Job |
In the data, from the start through the line with "evaluate (152, 340)", replace "higher" with "greater" and change nothing else. Leave the pictures out of your answer.

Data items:

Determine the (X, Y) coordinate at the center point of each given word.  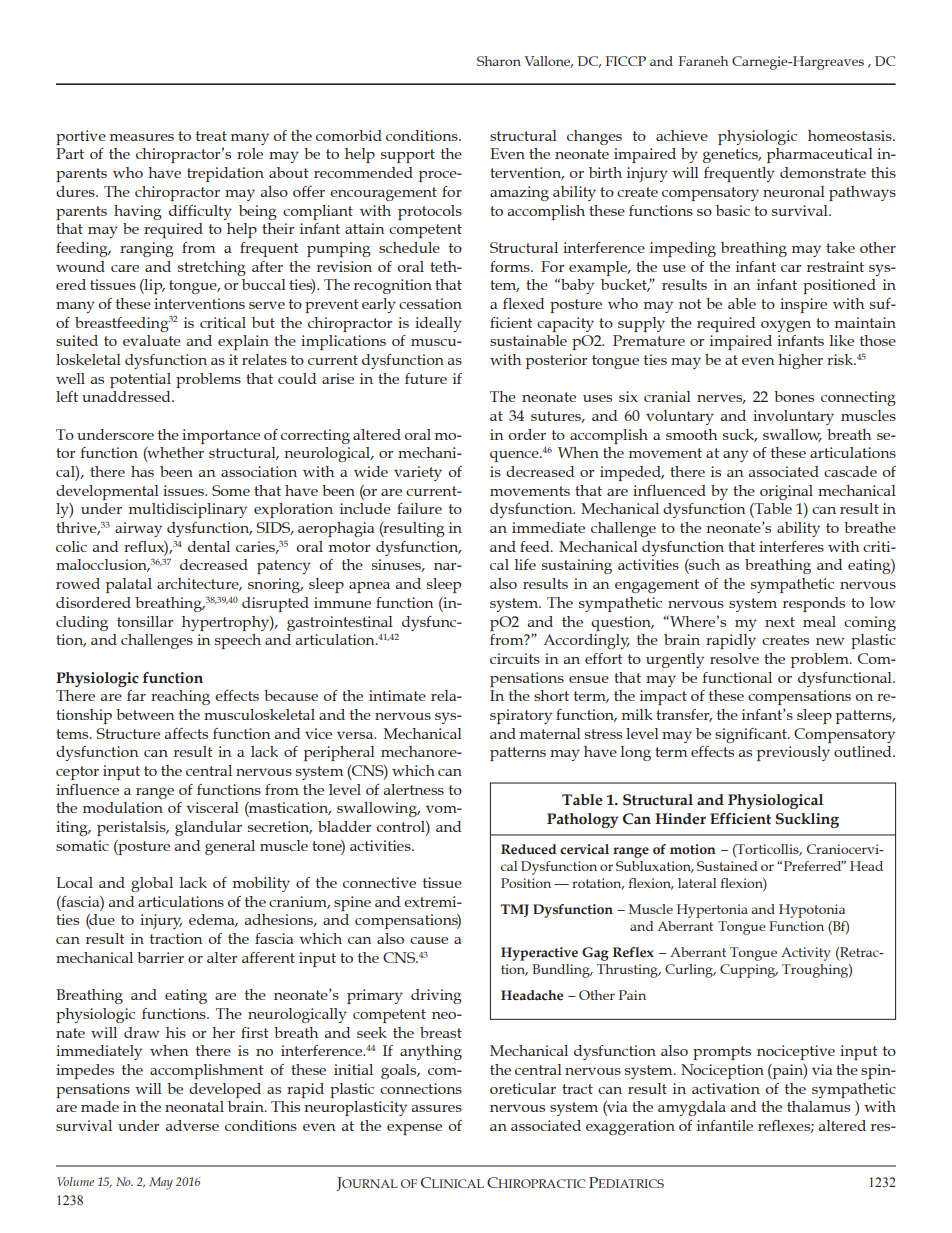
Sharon (499, 61)
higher (800, 361)
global (152, 884)
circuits (515, 658)
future (426, 378)
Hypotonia (812, 911)
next (780, 622)
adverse (192, 1125)
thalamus (818, 1106)
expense (414, 1129)
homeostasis (851, 135)
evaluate (152, 340)
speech (238, 641)
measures (142, 137)
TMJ (515, 910)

Solution for this exercise |
Determine the (X, Y) coordinate at the center point of each given word.  
Sharon (499, 61)
greater (800, 361)
global (152, 884)
circuits (515, 658)
future (426, 378)
Hypotonia (812, 911)
next (780, 622)
adverse (192, 1125)
thalamus (818, 1106)
expense (414, 1129)
homeostasis (851, 135)
evaluate (152, 340)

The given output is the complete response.